Acórdão do Tribunal da Relação de Coimbra
Processo:
1830/01
Nº Convencional: JTRC 05576
Relator: OLIVEIRA MENDES
Descritores: INQUÉRITO
Data do Acordão: 11/27/2002
Votação: UNANIMIDADE
Texto Integral: N
Privacidade: 1
Meio Processual: RECURSO PENAL
Decisão: REFORMADO E PARCIALMENTE PROVIDO
Área Temática: DIREITO PROCESSUAL PENAL
Legislação Nacional: ARTS. 120º, 188º E 189º DO C.P.P.
Sumário: I - O artigo 188º do Código de Processo Penal, na redacção anterior ao Decreto-Lei nº 320-C/2000, de 15 de Dezembro, não exigia uma decisão do juiz no sentido de serem feitas as transcrições sobre o conteúdo de escutas telefónicas efectuadas.
II - O auto de intercepção e gravação de escutas telefónicas a que alude o nº1 da citada disposição legal deve ser levado imediatamente ao conhecimento do juiz, sendo que o termo imediatamente deve ser interpretado no seu sentido gramatical, ou seja, no sentido de sem nenhuma demora, urgentemente.
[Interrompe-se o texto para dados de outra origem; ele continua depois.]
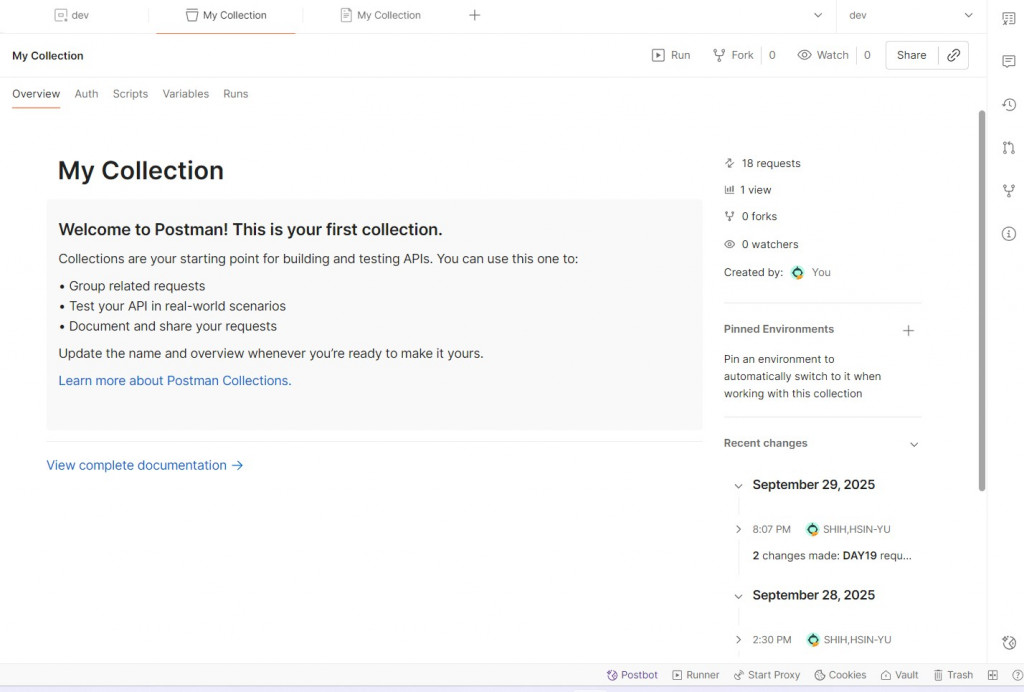Open Cookies manager in status bar
The height and width of the screenshot is (692, 1024).
coord(840,675)
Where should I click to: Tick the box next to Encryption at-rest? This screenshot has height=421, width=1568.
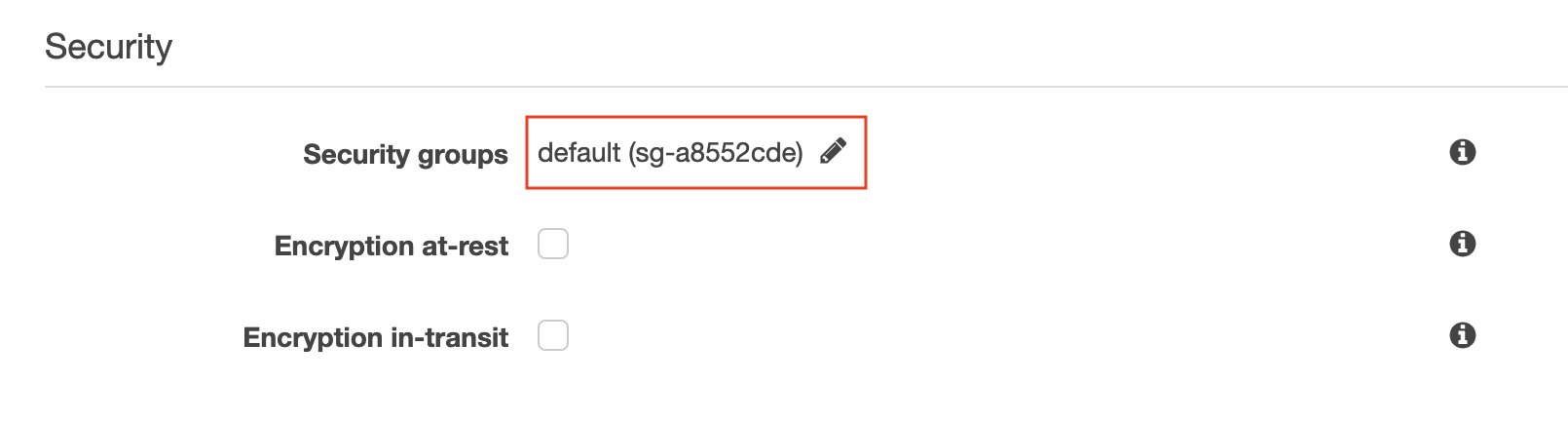pos(553,244)
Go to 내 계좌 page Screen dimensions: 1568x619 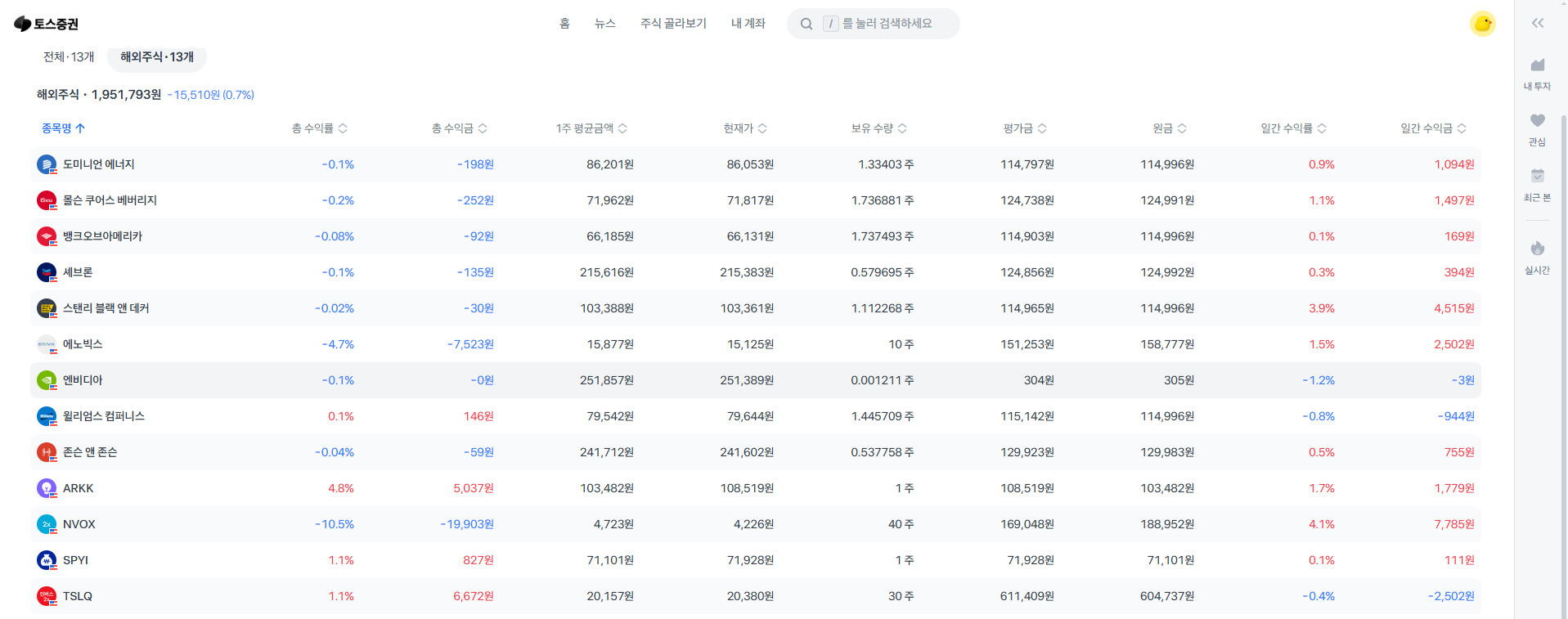click(x=748, y=24)
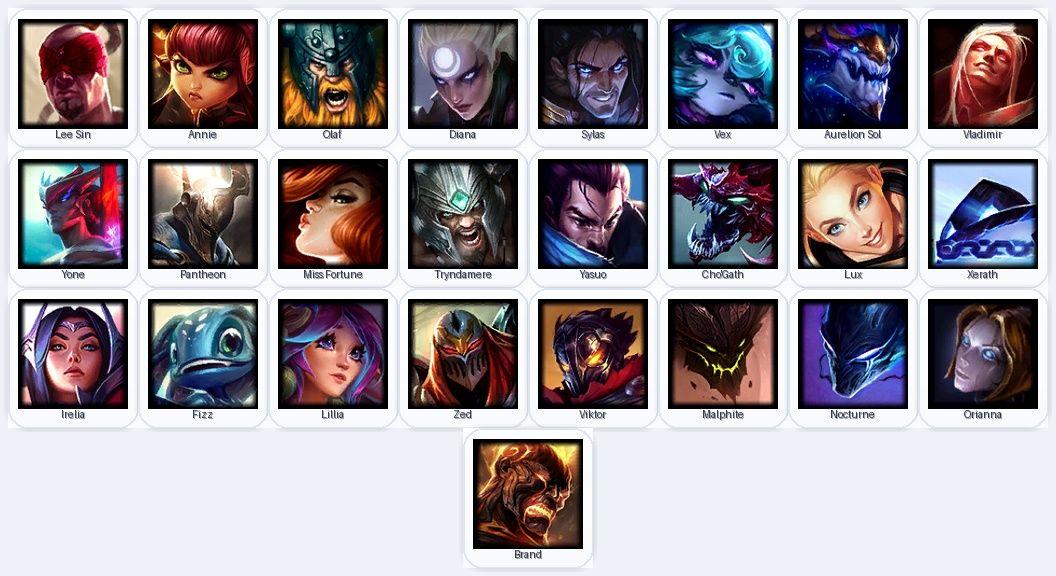Select the Cho'Gath portrait
The width and height of the screenshot is (1056, 576).
(x=723, y=214)
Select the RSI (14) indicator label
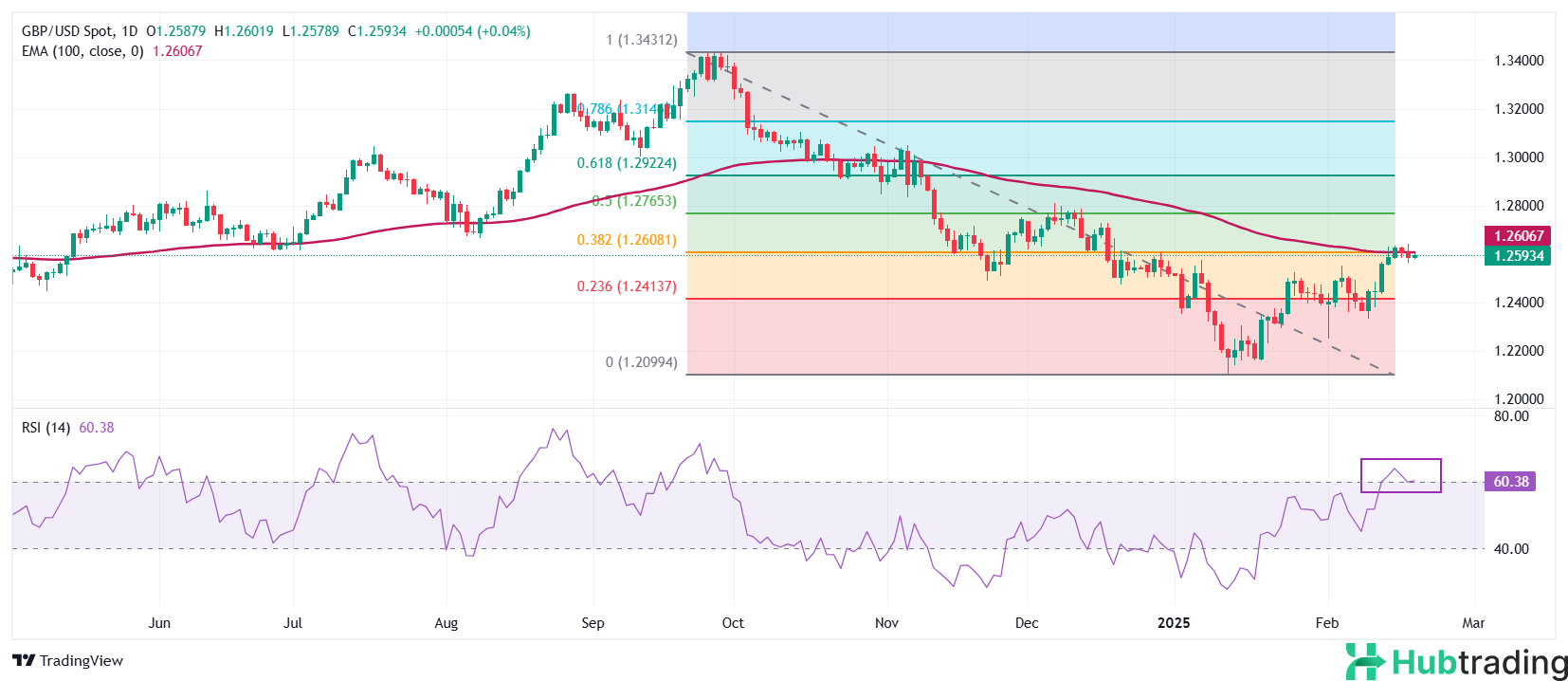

III - Porém, tendo em conta a complexidade e a morosidade inerentes à intercepção e gravação de conversas telefónicas, não se pode exigir que o dito auto seja elaborado imediatamente, sob pena de ser inviável. Deve, no entanto, ser lavrado no mais curto espaço de tempo possível.
IV - O incumprimento destes requisitos acarreta, directa e imperativamente, a nulidade da intercepção ou escuta telefónica.